1. This site uses cookies. By continuing to use this site, you are agreeing to our use of cookies. Learn More.

How to debug spontaneous reboot?

Discussion in 'Tomato Firmware' started by chrcoluk, Sep 1, 2013.

  1. chrcoluk

    chrcoluk Reformed Router Member

    Router rebooted approx 15 hours ago, I noticed when I seen my custom ppp settings were lost (have to be manually applied as ginterface doesnt supposrt 1500byte pppoe mtu).

    Of course it seems logs write to ram or something as they only go back to the start of the boot process.

    So I need help.

    I am using shibby 112 AIO on the RT-N16.

    No torrents or anything else that uses a lot of connections, connection is mostly idle or web browsing with occasional downloading.
    No QoS
    Only a handful of port forwards.
    Time-waits I reduced to 30 sec timeout, I think rest of connection settings left same. # of connections seems always under 100.
    cifs in use to store traffic stats.
    no vpn in use.
    no usb in use.

    Basically I want to be able to store the log so it survives reboot, maybe using cifs path? if not whats best way?
    Ideas of likely cause of reboot?

    Also ideas of how to run commands before wan is brought up automatically (setting mtu size for eth0 and vlan2). Has to be before wan is up, if run when ppp0 is up then ppp0 restarts.

    I was awake when it rebooted, very likely was using the net and obviously didnt notice it rebooted at the time. What I cant be sure of is if I had a wireless device using the net at the time, I downloaded a few apps to my phone but cant remember the time I did it. But connecitvity wasnt interrupted whilst using the phone.

    I am using CTF, although I suspect its been auto disabled as I have working traffic graphs.
     
    Last edited by a moderator: Sep 1, 2013
  2. koitsu

    koitsu Network Guru Member

    The most likely causes of reboots of this nature are either a) hardware malfunction or b) kernel panics.

▸ Records provided
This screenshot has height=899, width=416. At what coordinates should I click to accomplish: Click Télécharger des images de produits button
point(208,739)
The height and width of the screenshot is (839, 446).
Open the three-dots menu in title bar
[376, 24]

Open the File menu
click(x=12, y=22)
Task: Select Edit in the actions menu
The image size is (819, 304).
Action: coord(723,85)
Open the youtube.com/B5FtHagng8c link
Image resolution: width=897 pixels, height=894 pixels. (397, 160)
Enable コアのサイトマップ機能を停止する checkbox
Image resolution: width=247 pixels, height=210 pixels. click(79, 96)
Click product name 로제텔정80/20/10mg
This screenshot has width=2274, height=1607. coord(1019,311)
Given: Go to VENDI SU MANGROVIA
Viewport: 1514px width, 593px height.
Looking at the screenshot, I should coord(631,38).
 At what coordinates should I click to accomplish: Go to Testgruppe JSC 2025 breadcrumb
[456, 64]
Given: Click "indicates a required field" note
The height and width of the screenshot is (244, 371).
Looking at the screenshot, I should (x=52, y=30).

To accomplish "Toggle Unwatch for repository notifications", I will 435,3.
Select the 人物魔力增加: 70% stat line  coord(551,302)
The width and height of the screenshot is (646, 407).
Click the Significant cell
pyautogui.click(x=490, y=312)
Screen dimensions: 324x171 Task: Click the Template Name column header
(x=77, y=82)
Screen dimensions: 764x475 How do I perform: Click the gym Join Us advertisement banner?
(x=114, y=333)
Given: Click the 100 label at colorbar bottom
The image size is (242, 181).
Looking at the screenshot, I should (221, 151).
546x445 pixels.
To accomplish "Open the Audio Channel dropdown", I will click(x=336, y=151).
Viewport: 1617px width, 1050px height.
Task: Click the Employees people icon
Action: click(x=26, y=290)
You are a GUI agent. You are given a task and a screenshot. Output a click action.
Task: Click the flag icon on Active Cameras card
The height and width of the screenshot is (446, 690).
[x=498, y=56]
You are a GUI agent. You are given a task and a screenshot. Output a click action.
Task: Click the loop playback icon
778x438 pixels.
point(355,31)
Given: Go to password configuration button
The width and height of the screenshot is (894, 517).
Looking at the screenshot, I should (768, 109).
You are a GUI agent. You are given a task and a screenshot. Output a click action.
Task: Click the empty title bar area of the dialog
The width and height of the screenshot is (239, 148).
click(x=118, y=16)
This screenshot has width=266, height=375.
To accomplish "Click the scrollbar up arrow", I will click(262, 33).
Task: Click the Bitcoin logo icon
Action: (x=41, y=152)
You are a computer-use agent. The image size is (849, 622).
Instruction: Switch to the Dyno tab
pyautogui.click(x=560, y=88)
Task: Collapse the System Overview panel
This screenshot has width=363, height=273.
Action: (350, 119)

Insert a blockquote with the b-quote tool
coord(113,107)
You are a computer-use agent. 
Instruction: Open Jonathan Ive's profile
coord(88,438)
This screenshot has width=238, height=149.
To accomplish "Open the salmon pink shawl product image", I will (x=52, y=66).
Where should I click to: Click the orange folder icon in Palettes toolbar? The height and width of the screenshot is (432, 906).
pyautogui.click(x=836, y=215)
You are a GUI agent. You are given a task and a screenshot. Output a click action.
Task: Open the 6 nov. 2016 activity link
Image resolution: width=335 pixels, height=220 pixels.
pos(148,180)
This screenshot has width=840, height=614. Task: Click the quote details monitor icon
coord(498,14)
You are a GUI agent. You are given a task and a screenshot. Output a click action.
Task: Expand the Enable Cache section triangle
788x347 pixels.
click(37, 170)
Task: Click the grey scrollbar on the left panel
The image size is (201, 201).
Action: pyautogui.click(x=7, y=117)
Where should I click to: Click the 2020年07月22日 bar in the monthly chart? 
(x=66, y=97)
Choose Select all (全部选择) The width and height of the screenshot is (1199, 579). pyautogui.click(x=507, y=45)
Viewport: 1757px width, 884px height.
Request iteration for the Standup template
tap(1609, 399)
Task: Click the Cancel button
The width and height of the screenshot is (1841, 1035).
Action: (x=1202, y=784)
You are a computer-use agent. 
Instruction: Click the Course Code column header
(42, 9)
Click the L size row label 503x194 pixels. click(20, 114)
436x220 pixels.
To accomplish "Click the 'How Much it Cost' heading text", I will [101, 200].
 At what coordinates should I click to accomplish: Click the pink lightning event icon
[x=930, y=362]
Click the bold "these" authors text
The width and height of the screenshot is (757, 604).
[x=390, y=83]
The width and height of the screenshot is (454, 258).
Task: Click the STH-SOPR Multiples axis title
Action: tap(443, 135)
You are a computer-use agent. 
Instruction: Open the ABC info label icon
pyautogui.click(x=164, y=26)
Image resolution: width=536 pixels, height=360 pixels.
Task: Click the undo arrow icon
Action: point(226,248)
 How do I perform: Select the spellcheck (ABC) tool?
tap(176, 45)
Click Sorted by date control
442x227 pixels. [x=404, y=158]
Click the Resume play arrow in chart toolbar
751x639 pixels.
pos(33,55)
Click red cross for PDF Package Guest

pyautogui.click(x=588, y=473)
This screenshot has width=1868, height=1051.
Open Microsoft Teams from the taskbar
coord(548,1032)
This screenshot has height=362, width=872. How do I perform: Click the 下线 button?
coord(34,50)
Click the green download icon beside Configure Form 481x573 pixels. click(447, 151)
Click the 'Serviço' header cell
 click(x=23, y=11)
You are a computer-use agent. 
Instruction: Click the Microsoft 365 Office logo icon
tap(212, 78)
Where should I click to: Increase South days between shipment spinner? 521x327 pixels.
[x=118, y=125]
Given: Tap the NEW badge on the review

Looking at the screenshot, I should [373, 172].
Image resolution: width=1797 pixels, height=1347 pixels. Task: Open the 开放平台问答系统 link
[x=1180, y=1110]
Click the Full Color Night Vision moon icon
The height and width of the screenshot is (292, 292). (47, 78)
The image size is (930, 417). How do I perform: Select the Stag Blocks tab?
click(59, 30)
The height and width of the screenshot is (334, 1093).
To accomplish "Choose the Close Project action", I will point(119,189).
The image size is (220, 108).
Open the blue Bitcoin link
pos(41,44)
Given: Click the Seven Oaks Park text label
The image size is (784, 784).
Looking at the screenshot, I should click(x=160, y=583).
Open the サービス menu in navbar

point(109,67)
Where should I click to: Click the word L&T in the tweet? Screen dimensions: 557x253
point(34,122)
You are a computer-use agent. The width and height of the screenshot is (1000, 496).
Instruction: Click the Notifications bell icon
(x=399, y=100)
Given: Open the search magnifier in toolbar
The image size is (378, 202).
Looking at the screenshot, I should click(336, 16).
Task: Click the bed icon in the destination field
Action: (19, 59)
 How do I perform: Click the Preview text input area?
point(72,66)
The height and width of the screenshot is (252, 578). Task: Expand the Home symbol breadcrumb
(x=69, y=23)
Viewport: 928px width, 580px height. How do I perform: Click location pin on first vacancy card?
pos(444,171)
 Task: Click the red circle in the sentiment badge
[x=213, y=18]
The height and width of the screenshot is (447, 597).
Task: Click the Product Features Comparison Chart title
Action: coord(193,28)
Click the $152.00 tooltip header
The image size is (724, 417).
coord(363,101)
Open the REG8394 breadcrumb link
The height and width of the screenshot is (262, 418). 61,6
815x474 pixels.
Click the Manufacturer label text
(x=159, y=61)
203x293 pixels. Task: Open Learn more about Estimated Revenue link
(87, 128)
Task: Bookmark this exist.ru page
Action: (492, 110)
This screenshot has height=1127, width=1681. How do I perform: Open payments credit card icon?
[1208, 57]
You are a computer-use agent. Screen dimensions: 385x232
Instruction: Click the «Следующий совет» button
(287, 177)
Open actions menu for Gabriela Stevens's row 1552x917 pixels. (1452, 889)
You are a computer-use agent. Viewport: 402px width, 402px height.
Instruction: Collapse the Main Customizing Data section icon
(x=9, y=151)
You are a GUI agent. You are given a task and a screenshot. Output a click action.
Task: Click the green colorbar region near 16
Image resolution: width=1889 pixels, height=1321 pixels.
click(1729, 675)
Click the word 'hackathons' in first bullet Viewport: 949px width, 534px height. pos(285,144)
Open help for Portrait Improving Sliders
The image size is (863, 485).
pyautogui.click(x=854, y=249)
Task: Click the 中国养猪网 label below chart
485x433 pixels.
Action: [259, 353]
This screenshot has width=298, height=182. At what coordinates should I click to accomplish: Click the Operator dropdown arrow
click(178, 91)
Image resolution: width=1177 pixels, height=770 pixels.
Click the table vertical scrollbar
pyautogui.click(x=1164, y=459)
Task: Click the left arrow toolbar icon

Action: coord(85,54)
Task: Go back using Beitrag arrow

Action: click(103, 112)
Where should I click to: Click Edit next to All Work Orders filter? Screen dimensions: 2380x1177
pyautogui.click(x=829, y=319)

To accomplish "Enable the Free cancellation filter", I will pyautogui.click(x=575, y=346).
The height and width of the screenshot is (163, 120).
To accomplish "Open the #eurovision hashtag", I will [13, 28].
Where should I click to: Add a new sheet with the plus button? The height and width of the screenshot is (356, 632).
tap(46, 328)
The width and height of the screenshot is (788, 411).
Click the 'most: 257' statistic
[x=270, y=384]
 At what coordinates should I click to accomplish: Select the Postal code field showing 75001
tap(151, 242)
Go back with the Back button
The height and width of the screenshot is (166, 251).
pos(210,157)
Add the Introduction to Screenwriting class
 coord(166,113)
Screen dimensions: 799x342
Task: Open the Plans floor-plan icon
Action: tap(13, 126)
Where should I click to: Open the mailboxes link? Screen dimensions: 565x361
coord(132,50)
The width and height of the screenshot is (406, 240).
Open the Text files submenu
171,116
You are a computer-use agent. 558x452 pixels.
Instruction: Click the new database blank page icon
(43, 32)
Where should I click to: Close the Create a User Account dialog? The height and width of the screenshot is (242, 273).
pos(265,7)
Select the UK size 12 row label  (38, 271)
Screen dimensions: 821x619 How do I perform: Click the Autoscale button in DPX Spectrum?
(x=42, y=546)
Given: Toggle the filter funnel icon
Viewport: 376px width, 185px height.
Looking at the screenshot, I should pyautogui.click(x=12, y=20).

▸ What you will do
Please reproduce, word for word, the stretch of the router reboot thread from "Of course it" through "of port forwards.".

▸ Output for this exercise
Of course it seems logs write to ram or something as they only go back to the start of the boot process.

    So I need help.

    I am using shibby 112 AIO on the RT-N16.

    No torrents or anything else that uses a lot of connections, connection is mostly idle or web browsing with occasional downloading.
    No QoS
    Only a handful of port forwards.